Collected data entries
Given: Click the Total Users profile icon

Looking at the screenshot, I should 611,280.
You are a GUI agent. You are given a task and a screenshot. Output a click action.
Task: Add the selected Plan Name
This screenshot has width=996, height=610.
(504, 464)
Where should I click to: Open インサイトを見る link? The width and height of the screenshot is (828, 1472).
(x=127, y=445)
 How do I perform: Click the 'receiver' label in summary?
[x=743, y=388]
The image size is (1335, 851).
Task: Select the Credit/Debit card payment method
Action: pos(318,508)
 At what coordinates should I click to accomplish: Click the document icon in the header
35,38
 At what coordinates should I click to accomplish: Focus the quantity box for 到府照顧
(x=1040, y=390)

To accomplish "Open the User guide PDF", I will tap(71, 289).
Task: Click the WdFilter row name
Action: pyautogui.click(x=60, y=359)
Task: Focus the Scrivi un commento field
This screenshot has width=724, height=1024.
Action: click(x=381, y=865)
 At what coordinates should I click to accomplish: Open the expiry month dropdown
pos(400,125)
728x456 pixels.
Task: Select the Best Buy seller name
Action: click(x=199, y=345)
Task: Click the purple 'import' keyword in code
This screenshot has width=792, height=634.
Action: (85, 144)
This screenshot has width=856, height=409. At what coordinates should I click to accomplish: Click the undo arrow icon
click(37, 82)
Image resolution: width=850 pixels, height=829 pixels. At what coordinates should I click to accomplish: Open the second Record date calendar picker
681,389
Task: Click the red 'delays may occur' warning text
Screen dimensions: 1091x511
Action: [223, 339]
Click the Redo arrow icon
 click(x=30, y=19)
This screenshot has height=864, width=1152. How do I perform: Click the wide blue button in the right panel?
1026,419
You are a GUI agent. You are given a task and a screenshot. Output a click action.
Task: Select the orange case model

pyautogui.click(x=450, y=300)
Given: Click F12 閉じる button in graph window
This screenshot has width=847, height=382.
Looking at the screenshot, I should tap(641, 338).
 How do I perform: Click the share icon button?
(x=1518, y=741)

- ACTIVITY
Reproduce the full block of data exactly, omitting nothing.

- FINAL ANSWER
Given: Click the Total Users profile icon

Looking at the screenshot, I should 611,280.
You are a GUI agent. You are given a task and a screenshot. Output a click action.
Task: Add the selected Plan Name
This screenshot has width=996, height=610.
(504, 464)
Where should I click to: Open インサイトを見る link? The width and height of the screenshot is (828, 1472).
(x=127, y=445)
 How do I perform: Click the 'receiver' label in summary?
[x=743, y=388]
The image size is (1335, 851).
Task: Select the Credit/Debit card payment method
Action: pos(318,508)
 At what coordinates should I click to accomplish: Click the document icon in the header
35,38
 At what coordinates should I click to accomplish: Focus the quantity box for 到府照顧
(x=1040, y=390)

To accomplish "Open the User guide PDF", I will tap(71, 289).
Task: Click the WdFilter row name
Action: pyautogui.click(x=60, y=359)
Task: Focus the Scrivi un commento field
This screenshot has width=724, height=1024.
Action: click(x=381, y=865)
 At what coordinates should I click to accomplish: Open the expiry month dropdown
pos(400,125)
728x456 pixels.
Task: Select the Best Buy seller name
Action: click(x=199, y=345)
Task: Click the purple 'import' keyword in code
This screenshot has width=792, height=634.
Action: (85, 144)
This screenshot has width=856, height=409. At what coordinates should I click to accomplish: Click the undo arrow icon
click(37, 82)
Image resolution: width=850 pixels, height=829 pixels. At what coordinates should I click to accomplish: Open the second Record date calendar picker
681,389
Task: Click the red 'delays may occur' warning text
Screen dimensions: 1091x511
Action: [223, 339]
Click the Redo arrow icon
 click(x=30, y=19)
This screenshot has height=864, width=1152. How do I perform: Click the wide blue button in the right panel?
1026,419
You are a GUI agent. You are given a task and a screenshot. Output a click action.
Task: Select the orange case model

pyautogui.click(x=450, y=300)
Given: Click F12 閉じる button in graph window
This screenshot has width=847, height=382.
Looking at the screenshot, I should tap(641, 338).
 How do I perform: Click the share icon button?
(x=1518, y=741)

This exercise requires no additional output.